» DATA EXTRACTS
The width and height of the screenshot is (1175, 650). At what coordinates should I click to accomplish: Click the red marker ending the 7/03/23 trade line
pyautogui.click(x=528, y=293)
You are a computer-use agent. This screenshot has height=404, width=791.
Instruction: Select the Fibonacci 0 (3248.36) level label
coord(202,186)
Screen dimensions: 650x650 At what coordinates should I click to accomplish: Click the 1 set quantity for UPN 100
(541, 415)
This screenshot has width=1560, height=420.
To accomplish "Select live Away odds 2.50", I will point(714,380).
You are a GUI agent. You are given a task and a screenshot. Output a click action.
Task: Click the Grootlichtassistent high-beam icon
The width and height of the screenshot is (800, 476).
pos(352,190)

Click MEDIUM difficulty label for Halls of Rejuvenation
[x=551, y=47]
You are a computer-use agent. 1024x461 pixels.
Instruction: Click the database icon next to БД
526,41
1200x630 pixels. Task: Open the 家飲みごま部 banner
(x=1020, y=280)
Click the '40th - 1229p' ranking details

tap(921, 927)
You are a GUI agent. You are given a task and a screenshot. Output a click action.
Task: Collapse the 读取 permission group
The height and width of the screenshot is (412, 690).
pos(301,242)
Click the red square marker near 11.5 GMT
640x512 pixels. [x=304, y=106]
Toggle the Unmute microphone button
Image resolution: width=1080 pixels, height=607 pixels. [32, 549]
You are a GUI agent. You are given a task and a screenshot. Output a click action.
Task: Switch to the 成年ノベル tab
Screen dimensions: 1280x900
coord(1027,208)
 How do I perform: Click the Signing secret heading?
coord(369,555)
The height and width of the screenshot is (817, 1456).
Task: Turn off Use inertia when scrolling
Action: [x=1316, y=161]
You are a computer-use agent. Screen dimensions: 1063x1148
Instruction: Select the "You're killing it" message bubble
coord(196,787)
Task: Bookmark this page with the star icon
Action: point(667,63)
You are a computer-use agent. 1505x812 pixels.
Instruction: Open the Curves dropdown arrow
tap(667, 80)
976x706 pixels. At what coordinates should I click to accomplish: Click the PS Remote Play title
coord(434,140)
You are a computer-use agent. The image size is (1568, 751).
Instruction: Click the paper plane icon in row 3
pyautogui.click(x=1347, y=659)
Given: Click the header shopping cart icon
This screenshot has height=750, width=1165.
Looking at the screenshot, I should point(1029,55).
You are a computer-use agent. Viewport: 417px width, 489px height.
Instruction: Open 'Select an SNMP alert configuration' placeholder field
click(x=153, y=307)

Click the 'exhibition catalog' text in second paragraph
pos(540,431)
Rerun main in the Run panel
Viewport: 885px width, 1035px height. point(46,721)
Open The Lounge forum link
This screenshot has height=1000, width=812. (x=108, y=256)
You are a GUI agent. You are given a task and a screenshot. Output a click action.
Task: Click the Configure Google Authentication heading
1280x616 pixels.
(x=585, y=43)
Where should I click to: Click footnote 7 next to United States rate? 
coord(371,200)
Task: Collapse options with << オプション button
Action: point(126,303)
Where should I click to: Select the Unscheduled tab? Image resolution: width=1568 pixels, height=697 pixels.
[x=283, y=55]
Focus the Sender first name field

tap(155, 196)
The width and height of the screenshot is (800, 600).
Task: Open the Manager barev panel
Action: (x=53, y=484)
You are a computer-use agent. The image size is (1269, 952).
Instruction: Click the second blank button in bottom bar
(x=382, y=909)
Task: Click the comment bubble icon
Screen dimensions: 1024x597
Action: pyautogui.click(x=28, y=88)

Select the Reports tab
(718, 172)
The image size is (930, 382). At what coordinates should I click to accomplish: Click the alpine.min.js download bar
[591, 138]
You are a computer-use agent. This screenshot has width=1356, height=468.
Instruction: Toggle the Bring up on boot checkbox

» EXERCISE OBJECTIVE
Starting at the line that holds "Task: Click the comment bubble icon", retype each line exactly through the end of the entries, both ends included.

» EXERCISE SOLUTION
Task: Click the comment bubble icon
Screen dimensions: 1024x597
Action: pyautogui.click(x=28, y=88)

Select the Reports tab
(718, 172)
The image size is (930, 382). At what coordinates should I click to accomplish: Click the alpine.min.js download bar
[591, 138]
You are a computer-use agent. This screenshot has width=1356, height=468.
Instruction: Toggle the Bring up on boot checkbox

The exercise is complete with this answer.